TASK TO CARRY OUT: Reproduce the stretch of entries from the line containing "You are a computer-use" through the line containing "coord(228,601)", requests included. Scale each coordinate in the answers by 1.9, rounding to whole numbers with halves rounded up, and leave all other numbers unchanged.

DATASET ROWS:
· · · ·
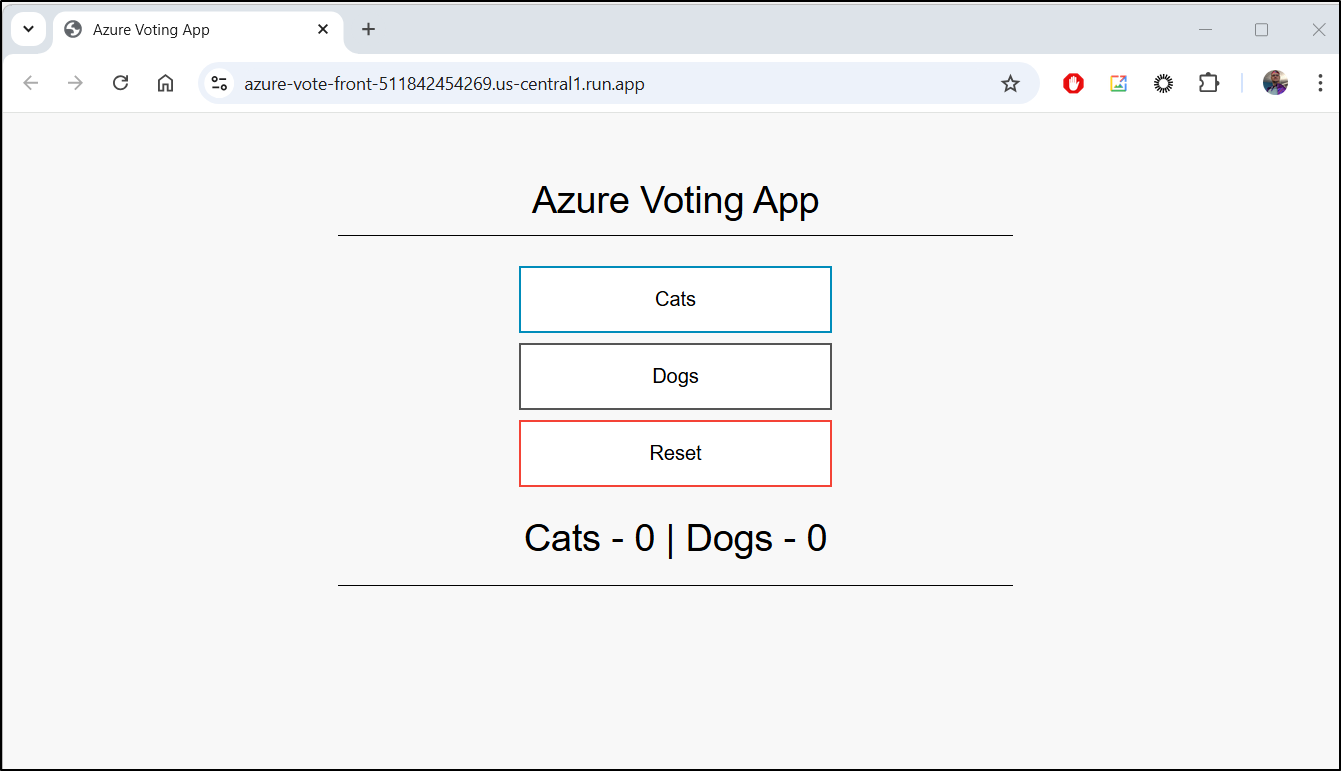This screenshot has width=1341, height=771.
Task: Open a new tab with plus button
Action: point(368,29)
· · · ·
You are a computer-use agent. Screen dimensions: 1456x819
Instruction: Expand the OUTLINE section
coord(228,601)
· · · ·
EXPECTED ANSWER:
You are a computer-use agent. Screen dimensions: 1456x819
Instruction: Expand the OUTLINE section
coord(433,1142)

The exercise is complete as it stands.